*PROBLEM*:
Leaving out the pictures, print exactly the lines from the one holding "You are a GUI" to the last line of the entries below, both included, and nothing more.

[Dataset entries]
---------------

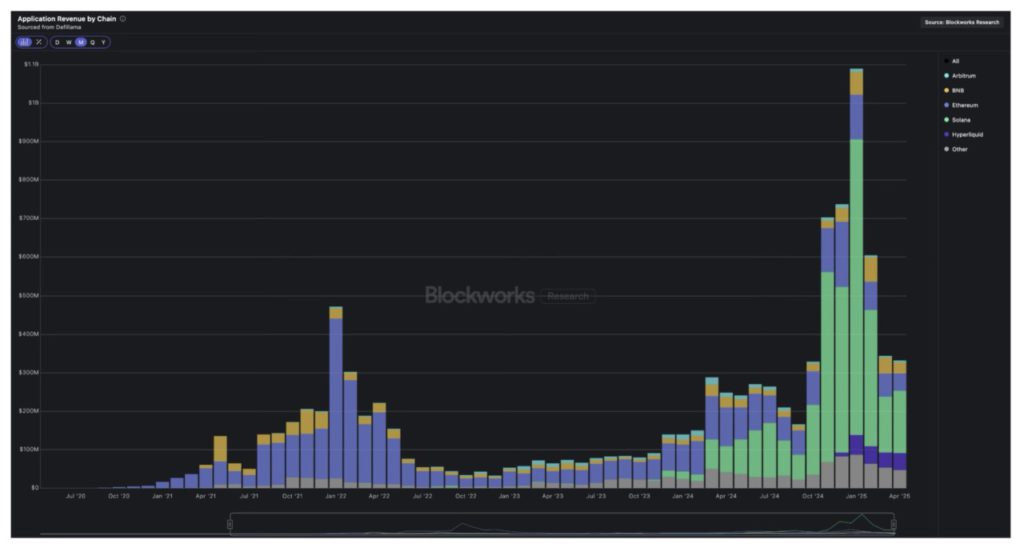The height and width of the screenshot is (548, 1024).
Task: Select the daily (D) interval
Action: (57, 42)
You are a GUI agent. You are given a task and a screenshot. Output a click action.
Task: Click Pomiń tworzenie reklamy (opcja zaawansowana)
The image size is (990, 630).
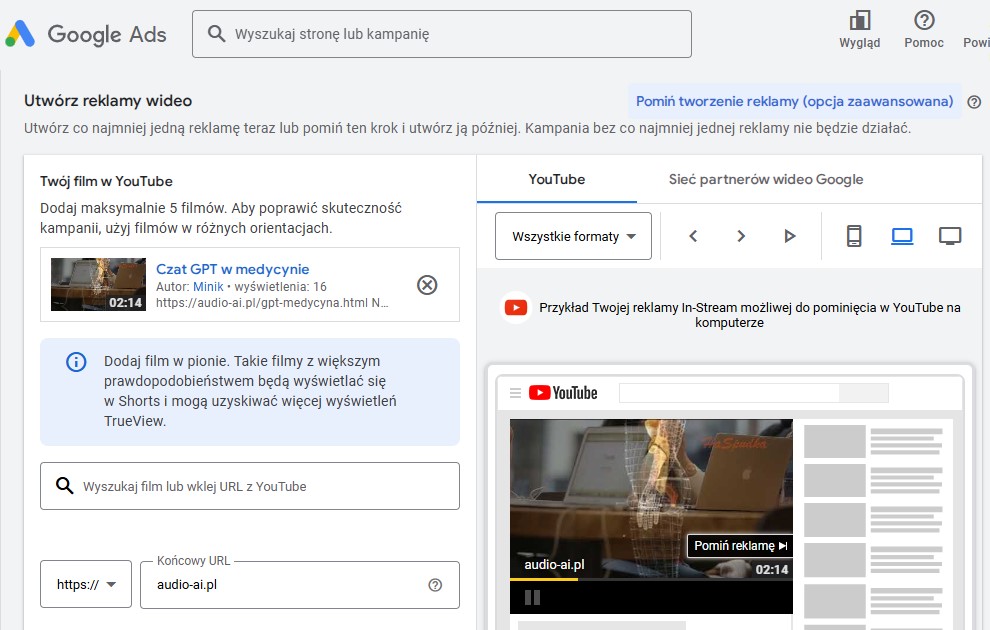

---------------

*SOLUTION TO THIS PROBLEM*:
You are a GUI agent. You are given a task and a screenshot. Output a click action.
Task: Click Pomiń tworzenie reklamy (opcja zaawansowana)
The image size is (990, 630).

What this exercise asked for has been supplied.